As Lucy's story unfolds, we have interspersed scenes of Morgan Freeman as Professor Samuel Norman giving a lecture on how human beings only use 7% of their brain capacity. Were we to utilize even 20%, we'd see marked differences in how we interact with others. Thanks to this experimental drug, Lucy is finding out just what a 20% utilization will do and as the drugs seep further into her system, she finds that she is able to do things no human could imagine.

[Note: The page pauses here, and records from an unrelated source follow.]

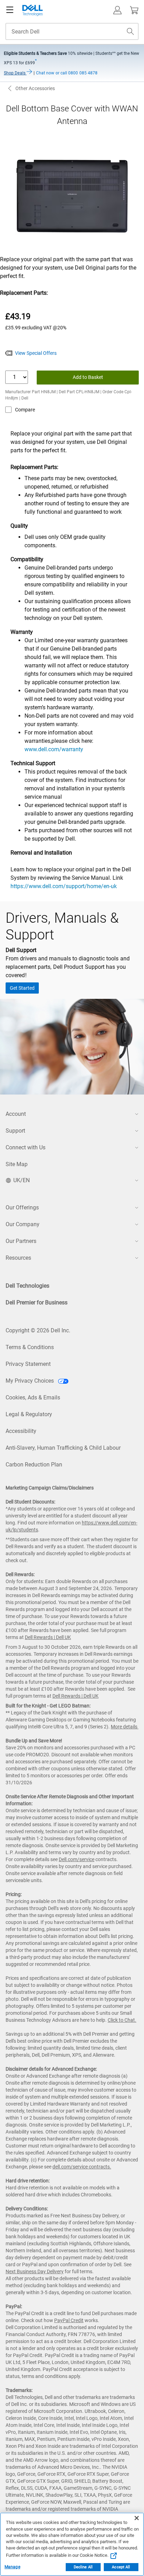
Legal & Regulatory (29, 1414)
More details (124, 1726)
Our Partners (21, 1241)
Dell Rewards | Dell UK (48, 1637)
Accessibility (21, 1431)
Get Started (22, 988)
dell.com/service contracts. (81, 2166)
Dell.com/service (76, 1859)
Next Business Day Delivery (35, 2271)
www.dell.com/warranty (53, 749)
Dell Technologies (27, 1285)
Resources (18, 1257)
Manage (12, 2566)
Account (16, 1114)
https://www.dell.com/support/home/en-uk (63, 886)
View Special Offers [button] (36, 353)
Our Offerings (22, 1207)
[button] (117, 10)
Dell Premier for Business (36, 1302)
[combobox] (72, 31)
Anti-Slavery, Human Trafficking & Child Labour (63, 1447)
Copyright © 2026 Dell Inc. (38, 1330)
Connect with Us (25, 1147)
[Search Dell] (130, 31)
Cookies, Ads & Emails (33, 1397)
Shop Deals (15, 73)
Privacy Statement (28, 1364)
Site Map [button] (17, 1164)
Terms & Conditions (30, 1347)
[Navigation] (9, 10)
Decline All (83, 2567)
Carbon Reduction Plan (34, 1464)
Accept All (121, 2567)
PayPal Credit (69, 2320)
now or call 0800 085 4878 (67, 73)
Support (15, 1130)
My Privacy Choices (30, 1380)
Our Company (22, 1224)
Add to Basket (88, 377)
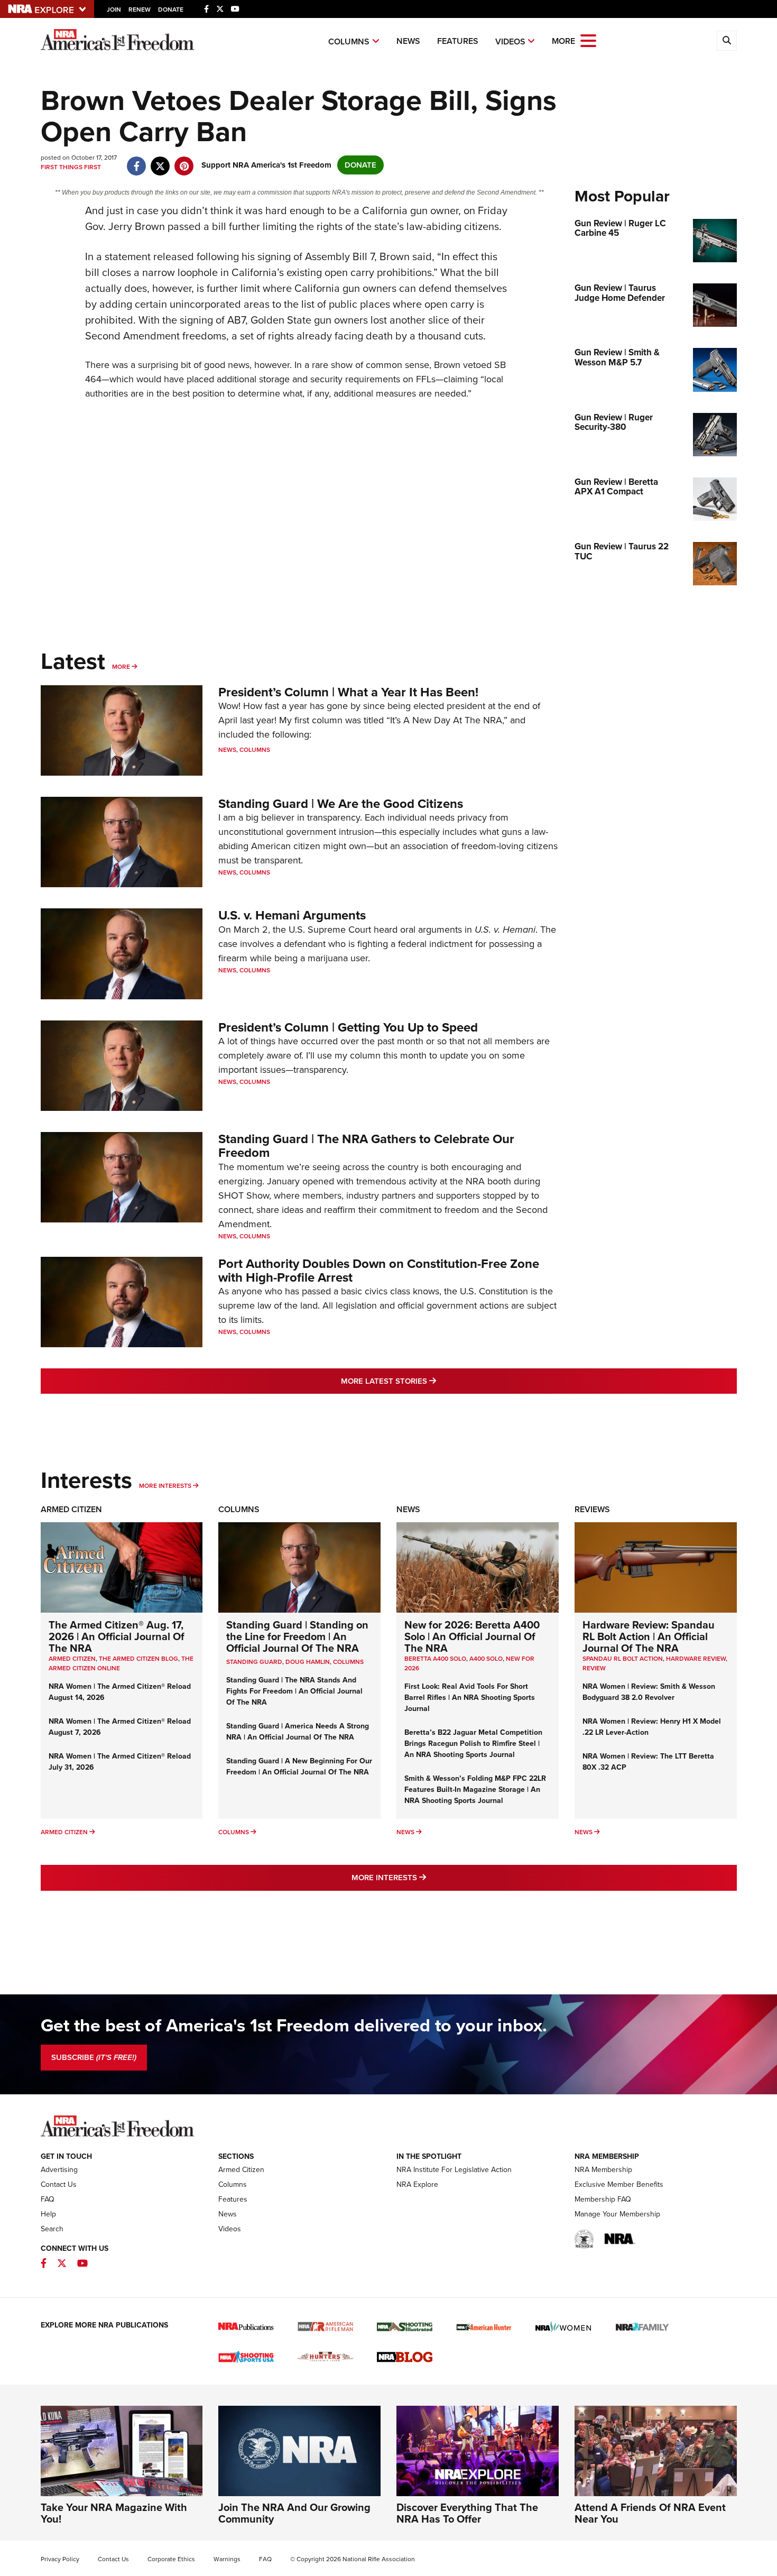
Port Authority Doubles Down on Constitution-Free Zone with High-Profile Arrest (378, 1270)
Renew (139, 9)
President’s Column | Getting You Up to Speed (348, 1027)
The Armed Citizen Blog (138, 1658)
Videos (510, 41)
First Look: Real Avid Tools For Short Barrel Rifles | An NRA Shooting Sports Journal (469, 1697)
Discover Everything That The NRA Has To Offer (467, 2513)
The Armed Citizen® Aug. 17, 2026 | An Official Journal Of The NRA (116, 1636)
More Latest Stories (431, 1381)
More (121, 666)
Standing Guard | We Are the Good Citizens (340, 803)
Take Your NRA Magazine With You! (114, 2513)
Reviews (592, 1509)
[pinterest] (184, 161)
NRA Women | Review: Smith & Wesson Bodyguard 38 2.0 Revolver (648, 1692)
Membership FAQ (603, 2199)
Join (114, 9)
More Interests (165, 1486)
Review (594, 1668)
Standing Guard (254, 1662)
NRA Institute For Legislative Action (454, 2169)
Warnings (227, 2559)
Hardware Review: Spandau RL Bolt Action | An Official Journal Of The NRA (648, 1636)
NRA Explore (417, 2184)
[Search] (727, 41)
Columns (348, 41)
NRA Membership (603, 2169)
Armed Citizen (71, 1509)
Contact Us (59, 2184)
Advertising (59, 2169)
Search (52, 2228)
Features (457, 41)
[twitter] (160, 161)
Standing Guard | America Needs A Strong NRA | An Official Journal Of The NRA (297, 1732)
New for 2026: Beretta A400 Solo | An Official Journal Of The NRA (472, 1636)
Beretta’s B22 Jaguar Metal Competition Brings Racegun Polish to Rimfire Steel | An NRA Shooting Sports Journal (473, 1743)
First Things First (71, 167)
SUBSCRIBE (93, 2057)
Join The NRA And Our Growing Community (294, 2513)
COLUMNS (348, 1662)
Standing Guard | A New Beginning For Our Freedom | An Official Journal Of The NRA (299, 1766)
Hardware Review (696, 1658)
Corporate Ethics (171, 2559)
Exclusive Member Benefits (619, 2184)
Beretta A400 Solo (435, 1658)
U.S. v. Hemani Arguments (292, 915)
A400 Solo (486, 1658)
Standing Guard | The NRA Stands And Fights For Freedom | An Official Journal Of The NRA (294, 1691)
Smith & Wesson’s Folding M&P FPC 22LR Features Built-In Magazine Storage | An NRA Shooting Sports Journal (475, 1789)
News (408, 41)
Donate (170, 9)
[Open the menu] (588, 40)
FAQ (47, 2199)
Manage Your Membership (617, 2214)
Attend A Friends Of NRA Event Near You (650, 2513)
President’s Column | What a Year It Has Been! (348, 692)
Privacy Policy (60, 2559)
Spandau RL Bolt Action (622, 1658)
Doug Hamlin (307, 1662)
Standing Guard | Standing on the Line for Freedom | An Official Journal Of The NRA (297, 1636)
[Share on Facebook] (137, 161)
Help (48, 2214)
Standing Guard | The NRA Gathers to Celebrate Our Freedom (366, 1145)
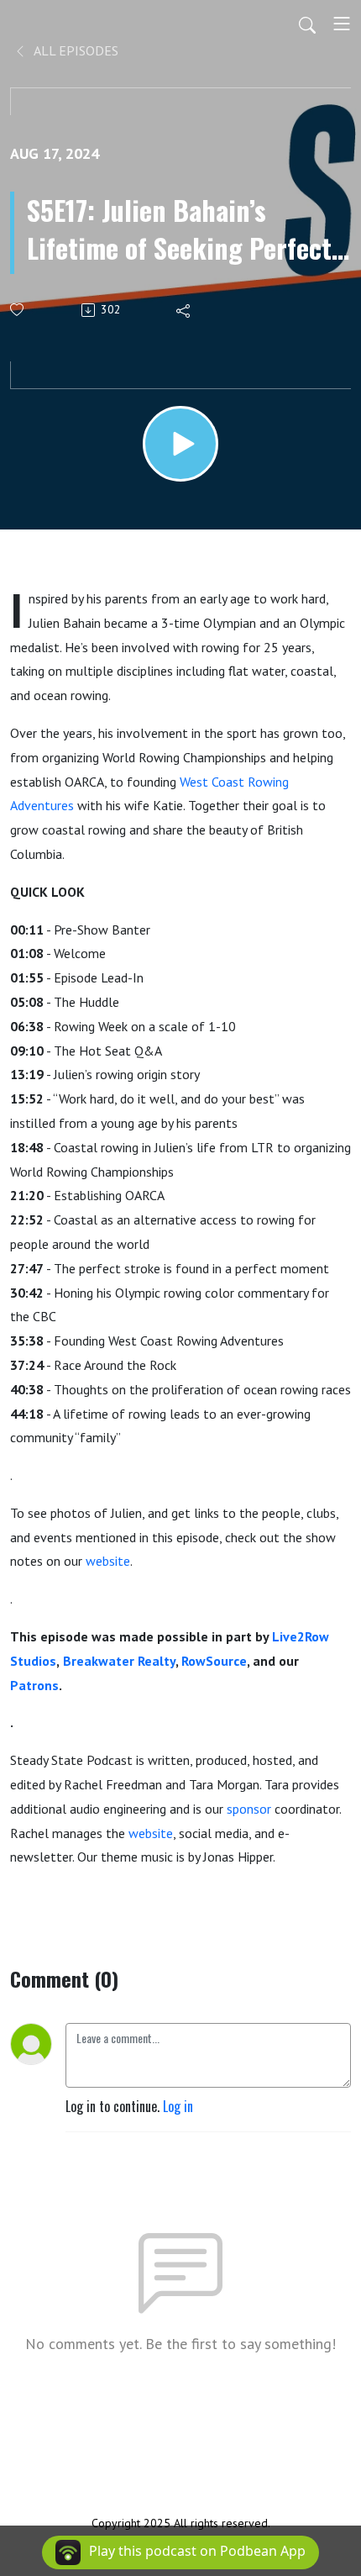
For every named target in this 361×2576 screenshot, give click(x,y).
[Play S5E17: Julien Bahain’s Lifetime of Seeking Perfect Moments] (180, 444)
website (108, 1560)
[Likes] (18, 310)
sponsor (249, 1808)
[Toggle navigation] (341, 24)
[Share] (184, 310)
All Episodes (74, 50)
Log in (178, 2106)
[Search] (307, 23)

I could deal with Lucy reading lips and becoming quite adept at punching people, but when she starts being able to manipulate matter (both inhuman and human), I admit that I threw in the towel. Johansson is fine here -- I think she's actually a decent "action" star -- but as Lucy's brain capacity increases, her emotions become nonexistent. Her character's sassy (and, quite frankly, humorously enjoyable) demeanor at the film's outset becomes a blank slate by the film's end and it just makes for a bland ride.
Lucy is by no means a bad film -- its quick running time of under ninety minutes certainly speeds things along -- but I just couldn't accept the concept perhaps because it was a little too much in human "reality."